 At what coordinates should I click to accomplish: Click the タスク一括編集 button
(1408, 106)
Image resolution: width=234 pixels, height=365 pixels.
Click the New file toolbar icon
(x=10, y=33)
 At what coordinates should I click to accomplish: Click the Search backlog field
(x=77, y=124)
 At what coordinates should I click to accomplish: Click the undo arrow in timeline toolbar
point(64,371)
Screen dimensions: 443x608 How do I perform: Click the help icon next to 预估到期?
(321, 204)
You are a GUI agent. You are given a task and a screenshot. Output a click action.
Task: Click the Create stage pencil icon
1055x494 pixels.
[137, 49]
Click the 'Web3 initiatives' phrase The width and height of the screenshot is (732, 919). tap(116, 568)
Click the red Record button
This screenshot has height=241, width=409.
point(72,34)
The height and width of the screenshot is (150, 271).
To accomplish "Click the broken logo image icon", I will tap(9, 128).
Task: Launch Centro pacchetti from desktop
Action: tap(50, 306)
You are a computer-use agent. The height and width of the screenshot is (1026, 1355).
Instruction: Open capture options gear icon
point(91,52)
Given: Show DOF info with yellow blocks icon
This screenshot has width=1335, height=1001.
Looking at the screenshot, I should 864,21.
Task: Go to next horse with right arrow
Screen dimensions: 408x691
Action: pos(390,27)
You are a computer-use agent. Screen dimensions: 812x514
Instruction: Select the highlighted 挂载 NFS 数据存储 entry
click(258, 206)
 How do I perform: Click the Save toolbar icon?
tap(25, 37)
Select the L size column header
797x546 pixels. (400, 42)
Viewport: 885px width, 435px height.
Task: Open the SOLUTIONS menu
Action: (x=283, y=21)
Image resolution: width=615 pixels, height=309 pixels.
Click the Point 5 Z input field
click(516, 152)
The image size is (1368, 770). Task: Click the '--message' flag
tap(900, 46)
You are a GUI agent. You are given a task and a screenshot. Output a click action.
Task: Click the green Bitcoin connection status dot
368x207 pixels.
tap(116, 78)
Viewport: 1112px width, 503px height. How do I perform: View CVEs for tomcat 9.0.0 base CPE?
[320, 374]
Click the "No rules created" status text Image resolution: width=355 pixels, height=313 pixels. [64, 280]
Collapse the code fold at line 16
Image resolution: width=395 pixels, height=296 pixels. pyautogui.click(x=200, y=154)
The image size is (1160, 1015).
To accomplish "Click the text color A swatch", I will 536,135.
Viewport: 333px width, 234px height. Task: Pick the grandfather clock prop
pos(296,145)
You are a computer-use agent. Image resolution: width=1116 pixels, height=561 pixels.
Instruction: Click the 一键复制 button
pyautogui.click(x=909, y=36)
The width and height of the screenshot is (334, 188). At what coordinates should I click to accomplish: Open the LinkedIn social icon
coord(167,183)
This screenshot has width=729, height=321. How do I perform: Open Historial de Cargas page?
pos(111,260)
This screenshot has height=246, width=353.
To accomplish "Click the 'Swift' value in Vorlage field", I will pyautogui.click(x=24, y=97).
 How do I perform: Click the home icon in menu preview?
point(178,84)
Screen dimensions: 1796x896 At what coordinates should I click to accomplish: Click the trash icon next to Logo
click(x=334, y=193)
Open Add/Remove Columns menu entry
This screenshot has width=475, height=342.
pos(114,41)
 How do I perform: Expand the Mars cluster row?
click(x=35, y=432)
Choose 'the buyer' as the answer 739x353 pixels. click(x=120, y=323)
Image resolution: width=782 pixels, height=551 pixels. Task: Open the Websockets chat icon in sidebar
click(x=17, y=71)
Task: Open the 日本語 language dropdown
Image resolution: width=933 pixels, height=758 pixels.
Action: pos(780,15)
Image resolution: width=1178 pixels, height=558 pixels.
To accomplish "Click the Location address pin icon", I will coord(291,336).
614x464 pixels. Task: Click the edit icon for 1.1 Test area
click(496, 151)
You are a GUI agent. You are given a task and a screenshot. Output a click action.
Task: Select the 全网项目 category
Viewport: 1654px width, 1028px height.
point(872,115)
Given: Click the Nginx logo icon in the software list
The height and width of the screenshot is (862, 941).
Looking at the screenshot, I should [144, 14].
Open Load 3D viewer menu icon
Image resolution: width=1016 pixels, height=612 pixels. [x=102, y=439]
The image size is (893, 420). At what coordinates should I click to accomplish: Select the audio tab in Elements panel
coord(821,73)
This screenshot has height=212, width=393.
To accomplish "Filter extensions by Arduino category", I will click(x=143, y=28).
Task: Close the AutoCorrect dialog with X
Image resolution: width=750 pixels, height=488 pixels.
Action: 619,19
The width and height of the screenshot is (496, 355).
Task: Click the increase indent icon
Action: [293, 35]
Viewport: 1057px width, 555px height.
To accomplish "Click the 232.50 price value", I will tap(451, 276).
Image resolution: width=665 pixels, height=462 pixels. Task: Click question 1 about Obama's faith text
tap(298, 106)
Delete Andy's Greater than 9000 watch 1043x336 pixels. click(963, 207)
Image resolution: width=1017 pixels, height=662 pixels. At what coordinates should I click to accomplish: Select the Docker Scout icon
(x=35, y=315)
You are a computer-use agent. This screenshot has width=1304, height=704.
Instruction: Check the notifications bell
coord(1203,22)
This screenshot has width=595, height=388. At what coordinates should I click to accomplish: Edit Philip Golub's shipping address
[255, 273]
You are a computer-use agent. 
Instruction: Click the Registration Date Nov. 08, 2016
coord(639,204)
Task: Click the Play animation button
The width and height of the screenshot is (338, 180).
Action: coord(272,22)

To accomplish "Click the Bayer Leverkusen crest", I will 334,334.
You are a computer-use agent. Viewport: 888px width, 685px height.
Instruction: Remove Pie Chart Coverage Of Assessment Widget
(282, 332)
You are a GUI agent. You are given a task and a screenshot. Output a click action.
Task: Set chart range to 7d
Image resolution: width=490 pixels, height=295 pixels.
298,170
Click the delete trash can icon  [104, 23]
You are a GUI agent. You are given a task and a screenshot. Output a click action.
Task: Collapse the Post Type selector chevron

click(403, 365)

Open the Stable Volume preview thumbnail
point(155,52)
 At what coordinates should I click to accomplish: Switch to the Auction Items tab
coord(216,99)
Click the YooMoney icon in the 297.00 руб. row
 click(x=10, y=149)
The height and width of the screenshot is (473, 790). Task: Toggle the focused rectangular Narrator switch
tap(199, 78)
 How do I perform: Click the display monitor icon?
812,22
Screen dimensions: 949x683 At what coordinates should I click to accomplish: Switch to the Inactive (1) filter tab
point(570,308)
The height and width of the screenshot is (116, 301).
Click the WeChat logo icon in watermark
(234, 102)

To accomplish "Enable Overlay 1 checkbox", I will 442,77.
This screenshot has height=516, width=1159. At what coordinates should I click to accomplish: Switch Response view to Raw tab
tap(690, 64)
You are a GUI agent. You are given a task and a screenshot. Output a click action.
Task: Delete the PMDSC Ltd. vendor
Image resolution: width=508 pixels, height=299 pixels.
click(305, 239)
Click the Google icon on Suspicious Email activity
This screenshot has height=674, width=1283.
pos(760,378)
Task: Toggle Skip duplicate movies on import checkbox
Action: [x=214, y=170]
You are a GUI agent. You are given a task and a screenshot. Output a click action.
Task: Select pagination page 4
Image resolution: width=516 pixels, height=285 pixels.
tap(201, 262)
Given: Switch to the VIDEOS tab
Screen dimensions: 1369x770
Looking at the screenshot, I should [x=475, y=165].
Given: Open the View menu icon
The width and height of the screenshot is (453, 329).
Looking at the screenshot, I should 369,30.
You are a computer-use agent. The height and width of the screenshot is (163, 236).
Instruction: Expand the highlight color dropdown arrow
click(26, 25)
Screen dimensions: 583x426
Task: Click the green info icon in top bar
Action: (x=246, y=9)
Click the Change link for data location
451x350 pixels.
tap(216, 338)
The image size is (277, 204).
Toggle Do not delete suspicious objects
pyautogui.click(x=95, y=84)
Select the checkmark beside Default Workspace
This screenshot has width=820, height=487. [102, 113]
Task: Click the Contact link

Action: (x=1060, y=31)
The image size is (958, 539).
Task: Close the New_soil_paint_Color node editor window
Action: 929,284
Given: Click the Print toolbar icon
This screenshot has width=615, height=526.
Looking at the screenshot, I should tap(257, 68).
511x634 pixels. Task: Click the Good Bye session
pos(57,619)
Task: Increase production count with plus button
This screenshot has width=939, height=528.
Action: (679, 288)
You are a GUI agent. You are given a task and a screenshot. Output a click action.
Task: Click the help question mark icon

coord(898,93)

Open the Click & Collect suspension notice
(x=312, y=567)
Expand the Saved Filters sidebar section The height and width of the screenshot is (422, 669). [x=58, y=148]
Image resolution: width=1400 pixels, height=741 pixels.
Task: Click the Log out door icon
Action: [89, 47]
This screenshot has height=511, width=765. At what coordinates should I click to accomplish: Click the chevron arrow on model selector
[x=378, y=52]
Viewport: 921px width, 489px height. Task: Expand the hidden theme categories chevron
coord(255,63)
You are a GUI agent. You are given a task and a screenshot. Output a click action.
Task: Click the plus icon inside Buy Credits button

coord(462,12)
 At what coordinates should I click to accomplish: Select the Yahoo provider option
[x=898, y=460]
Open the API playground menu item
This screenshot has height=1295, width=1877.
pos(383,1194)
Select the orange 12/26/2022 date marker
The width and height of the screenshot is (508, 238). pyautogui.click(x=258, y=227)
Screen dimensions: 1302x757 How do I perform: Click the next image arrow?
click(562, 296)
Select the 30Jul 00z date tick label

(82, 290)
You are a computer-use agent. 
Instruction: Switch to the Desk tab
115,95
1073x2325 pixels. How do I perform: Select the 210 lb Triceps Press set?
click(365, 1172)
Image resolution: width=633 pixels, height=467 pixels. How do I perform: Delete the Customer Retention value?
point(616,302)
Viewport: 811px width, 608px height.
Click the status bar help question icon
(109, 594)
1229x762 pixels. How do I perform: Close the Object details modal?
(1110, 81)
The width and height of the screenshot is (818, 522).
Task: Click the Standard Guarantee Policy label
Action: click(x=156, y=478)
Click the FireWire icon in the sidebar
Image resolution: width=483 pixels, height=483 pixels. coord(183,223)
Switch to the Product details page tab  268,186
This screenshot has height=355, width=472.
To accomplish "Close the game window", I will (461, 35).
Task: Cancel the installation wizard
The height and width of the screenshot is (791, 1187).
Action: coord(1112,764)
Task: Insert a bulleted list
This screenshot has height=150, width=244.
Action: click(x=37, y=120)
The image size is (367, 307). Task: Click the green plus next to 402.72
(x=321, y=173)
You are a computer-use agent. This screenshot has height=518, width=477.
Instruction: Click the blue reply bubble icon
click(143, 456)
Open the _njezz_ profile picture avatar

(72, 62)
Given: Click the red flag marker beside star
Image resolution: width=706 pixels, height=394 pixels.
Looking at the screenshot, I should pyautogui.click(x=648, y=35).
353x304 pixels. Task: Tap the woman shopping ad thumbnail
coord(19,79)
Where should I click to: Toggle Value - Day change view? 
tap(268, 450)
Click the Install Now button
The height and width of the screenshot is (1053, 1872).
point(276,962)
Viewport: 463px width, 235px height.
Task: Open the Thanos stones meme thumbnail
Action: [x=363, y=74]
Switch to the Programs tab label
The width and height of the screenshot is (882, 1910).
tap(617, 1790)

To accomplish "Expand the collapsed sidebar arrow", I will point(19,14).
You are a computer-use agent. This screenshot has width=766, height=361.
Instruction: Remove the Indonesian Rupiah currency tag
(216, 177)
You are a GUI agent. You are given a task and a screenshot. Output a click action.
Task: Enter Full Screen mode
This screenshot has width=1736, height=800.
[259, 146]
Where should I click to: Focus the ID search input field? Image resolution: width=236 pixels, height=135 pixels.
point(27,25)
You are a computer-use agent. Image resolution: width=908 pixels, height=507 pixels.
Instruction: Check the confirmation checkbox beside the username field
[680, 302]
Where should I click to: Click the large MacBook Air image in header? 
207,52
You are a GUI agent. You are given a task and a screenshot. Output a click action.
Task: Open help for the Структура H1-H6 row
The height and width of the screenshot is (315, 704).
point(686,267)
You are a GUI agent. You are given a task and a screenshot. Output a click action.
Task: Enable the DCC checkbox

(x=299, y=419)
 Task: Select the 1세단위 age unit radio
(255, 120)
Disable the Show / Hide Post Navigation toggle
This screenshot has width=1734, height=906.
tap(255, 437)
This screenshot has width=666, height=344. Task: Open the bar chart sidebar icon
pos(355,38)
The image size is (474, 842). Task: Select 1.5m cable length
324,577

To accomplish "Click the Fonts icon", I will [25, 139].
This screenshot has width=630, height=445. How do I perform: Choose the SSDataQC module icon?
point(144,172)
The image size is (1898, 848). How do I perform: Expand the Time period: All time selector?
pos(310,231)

————————

THE PROBLEM -
Copy the lines of the records above verbatim, from the line with "Delete Andy's Greater" to the line with "(x=35, y=315)", both included.

RESPONSE TO THE TASK -
Delete Andy's Greater than 9000 watch 1043x336 pixels. click(963, 207)
Image resolution: width=1017 pixels, height=662 pixels. At what coordinates should I click to accomplish: Select the Docker Scout icon
(x=35, y=315)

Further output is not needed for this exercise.